### To do:
Print the items from the line with "Given: Click the blue number 10 label" to the line with "Action: click(761, 68)", copying each line exactly as it appears.

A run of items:
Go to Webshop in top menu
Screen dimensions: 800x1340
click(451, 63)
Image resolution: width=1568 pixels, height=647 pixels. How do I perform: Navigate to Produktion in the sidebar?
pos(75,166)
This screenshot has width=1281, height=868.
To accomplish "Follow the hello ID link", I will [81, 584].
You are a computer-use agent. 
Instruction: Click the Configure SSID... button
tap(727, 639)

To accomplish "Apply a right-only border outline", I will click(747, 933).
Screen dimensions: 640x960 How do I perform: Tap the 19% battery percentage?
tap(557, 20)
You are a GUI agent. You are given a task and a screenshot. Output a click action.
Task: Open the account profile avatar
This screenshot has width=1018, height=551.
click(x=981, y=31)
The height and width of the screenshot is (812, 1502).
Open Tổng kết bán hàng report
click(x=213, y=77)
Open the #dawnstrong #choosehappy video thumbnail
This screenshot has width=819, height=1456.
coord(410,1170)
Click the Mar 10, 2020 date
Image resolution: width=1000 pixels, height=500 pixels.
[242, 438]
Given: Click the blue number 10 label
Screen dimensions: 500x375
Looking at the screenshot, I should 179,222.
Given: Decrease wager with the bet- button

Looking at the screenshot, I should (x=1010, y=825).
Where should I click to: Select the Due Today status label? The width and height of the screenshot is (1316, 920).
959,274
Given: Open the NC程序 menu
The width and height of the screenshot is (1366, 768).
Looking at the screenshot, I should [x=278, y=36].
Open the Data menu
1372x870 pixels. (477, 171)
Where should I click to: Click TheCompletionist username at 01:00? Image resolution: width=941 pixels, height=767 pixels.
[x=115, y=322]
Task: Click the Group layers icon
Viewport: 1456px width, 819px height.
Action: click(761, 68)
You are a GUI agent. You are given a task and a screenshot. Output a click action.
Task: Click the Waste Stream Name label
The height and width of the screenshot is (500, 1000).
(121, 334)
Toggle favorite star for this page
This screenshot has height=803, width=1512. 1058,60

### Problem solution:
Given: Click the blue number 10 label
Screen dimensions: 500x375
Looking at the screenshot, I should 179,222.
Given: Decrease wager with the bet- button

Looking at the screenshot, I should (x=1010, y=825).
Where should I click to: Select the Due Today status label? The width and height of the screenshot is (1316, 920).
959,274
Given: Open the NC程序 menu
The width and height of the screenshot is (1366, 768).
Looking at the screenshot, I should [x=278, y=36].
Open the Data menu
1372x870 pixels. (477, 171)
Where should I click to: Click TheCompletionist username at 01:00? Image resolution: width=941 pixels, height=767 pixels.
[x=115, y=322]
Task: Click the Group layers icon
Viewport: 1456px width, 819px height.
Action: click(761, 68)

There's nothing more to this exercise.